§ JOB 1
From the records, pull out the lines starting at the line containing "Where should I click to: Click the Cut" and ending at the line containing "Looking at the screenshot, I should (x=51, y=318).", both included, and reproduce them exactly.

Believe Founder Benjamin Pasternak Arrested on Second-Degree Strangulation and Assault Charges as Class-Action Fraud Suit Advances
The Australian tech entrepreneur faces criminal charges in New York while investors seek recourse over an alleged token scheme that wiped more than $80 million in market value.
Benjamin Pasternak, 26, the founder of Solana-based memecoin platform Believe (formerly Clout), was arrested in New York on April 22, 2026, on charges of second-degree strangulation and intentional assault. The criminal case arrives one month after a separate federal class-action lawsuit accused Pasternak and his affiliated entities of orchestrating a fraudulent token scheme that cost retail investors hundreds of millions of dollars. He is scheduled to appear in New York Criminal Court on June 11, 2026.
Pasternak is no stranger to public attention. Named one of Time magazine's most influential teenagers in 2016 and a Forbes 30 Under 30 honoree in 2021, he previously founded Monkey, a teen video chat app that reached 20 million users, and co-founded Simulate, the company behind the NUGGS plant-based chicken brand. That record of high-profile ventures explains why the Believe case has drawn scrutiny well beyond the crypto press.
The platform itself launched to remarkable early momentum. Within 48 hours of its January 2025 debut, Believe generated $140 million in trading volume and $2.5 million in creator fees, according to reporting by BitKan and Phemex Academy. That rapid rise makes the alleged collapse that followed all the more striking.
Two Separate Legal Fronts
Prosecutors and legal filings treat the criminal charges and the civil fraud complaint as distinct matters. The class-action suit, filed March 23, 2026, in the U.S. District Court for the Southern District of New York, names Pasternak alongside B24 Inc. and the Believe Foundation as defendants. Lead plaintiffs Joshua Lee of California and Pierre Montmeas of France represent a proposed class of investors who held any of three tokens associated with the platform: $PASTERNAK, $LAUNCHCOIN, or $BELIEVE, from January 2025 onward.
The complaint, filed by Burwick Law, lays out a pattern of alleged deception tied to each token iteration. When Pasternak launched $PASTERNAK on January 24, 2025, he posted on X: "I have 0 ownership in the token." According to the suit, that statement was false and intended to drive retail purchases. The complaint further alleges he made at least 12 separate public promises of a "flywheel buyback mechanism" for the token (a self-reinforcing price-support structure tied to platform fees), none of which were fulfilled.

§ DATASET

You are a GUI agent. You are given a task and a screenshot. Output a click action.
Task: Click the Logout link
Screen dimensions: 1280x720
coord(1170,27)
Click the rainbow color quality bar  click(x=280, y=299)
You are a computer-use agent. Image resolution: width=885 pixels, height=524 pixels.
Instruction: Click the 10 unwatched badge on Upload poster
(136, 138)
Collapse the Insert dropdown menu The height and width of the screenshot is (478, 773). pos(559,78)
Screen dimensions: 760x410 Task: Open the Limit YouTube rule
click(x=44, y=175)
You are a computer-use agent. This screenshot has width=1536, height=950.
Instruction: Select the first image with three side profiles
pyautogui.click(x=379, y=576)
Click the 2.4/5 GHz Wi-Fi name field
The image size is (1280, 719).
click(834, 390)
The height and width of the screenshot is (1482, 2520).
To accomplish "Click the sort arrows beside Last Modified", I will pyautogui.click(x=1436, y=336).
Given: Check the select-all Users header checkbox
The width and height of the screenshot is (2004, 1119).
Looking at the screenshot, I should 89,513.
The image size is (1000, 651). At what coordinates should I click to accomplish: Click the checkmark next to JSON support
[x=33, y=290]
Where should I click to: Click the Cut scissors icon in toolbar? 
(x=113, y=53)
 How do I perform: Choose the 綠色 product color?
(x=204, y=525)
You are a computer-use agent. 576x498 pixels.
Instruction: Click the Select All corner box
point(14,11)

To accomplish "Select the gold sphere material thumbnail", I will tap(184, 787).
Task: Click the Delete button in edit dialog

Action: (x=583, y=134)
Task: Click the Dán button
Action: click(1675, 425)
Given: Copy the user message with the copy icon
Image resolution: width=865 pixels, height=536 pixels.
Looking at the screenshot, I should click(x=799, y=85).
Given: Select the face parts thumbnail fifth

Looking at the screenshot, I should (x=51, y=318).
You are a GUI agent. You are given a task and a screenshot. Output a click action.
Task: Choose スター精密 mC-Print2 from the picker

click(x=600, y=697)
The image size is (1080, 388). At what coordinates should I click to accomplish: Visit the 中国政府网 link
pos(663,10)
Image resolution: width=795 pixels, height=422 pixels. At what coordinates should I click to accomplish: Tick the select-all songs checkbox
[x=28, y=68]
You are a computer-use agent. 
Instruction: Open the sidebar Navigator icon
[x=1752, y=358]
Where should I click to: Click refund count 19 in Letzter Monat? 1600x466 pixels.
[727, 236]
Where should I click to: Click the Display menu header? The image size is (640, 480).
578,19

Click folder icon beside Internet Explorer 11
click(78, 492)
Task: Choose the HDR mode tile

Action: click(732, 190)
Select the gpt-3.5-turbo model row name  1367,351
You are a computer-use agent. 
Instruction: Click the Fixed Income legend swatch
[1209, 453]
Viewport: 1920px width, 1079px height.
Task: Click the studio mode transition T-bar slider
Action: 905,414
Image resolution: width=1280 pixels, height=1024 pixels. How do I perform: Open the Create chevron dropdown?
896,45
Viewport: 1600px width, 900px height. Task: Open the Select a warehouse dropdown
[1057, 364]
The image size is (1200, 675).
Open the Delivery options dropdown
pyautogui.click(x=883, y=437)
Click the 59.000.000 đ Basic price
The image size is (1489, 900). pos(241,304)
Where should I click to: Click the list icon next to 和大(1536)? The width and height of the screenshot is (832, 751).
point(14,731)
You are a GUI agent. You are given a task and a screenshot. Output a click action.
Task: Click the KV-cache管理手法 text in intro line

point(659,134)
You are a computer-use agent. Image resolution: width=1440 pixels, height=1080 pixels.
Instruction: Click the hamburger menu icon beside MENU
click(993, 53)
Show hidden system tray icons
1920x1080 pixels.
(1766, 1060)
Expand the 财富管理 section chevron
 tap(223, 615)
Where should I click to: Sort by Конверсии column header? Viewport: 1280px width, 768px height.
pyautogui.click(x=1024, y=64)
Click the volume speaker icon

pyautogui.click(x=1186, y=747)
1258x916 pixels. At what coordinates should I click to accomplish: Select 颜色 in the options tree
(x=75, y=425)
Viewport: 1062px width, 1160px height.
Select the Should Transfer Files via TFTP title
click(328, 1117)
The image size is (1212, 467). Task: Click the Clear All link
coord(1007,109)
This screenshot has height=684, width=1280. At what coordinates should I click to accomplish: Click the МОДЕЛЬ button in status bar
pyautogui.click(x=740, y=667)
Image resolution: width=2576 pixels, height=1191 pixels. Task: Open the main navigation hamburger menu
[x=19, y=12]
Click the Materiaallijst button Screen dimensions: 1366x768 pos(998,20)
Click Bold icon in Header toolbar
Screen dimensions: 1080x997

§ JOB 2
In the article about the Believe founder's arrest, copy the passage starting at "Believe Founder Benjamin" and ending at "June 11, 2026.", word for word.

§ TASK RESPONSE 1
Where should I click to: Click the Cut scissors icon in toolbar? 
(x=113, y=53)
 How do I perform: Choose the 綠色 product color?
(x=204, y=525)
You are a computer-use agent. 576x498 pixels.
Instruction: Click the Select All corner box
point(14,11)

To accomplish "Select the gold sphere material thumbnail", I will tap(184, 787).
Task: Click the Delete button in edit dialog

Action: (x=583, y=134)
Task: Click the Dán button
Action: click(1675, 425)
Given: Copy the user message with the copy icon
Image resolution: width=865 pixels, height=536 pixels.
Looking at the screenshot, I should click(x=799, y=85).
Given: Select the face parts thumbnail fifth

Looking at the screenshot, I should (x=51, y=318).

§ TASK RESPONSE 2
Believe Founder Benjamin Pasternak Arrested on Second-Degree Strangulation and Assault Charges as Class-Action Fraud Suit Advances
The Australian tech entrepreneur faces criminal charges in New York while investors seek recourse over an alleged token scheme that wiped more than $80 million in market value.
Benjamin Pasternak, 26, the founder of Solana-based memecoin platform Believe (formerly Clout), was arrested in New York on April 22, 2026, on charges of second-degree strangulation and intentional assault. The criminal case arrives one month after a separate federal class-action lawsuit accused Pasternak and his affiliated entities of orchestrating a fraudulent token scheme that cost retail investors hundreds of millions of dollars. He is scheduled to appear in New York Criminal Court on June 11, 2026.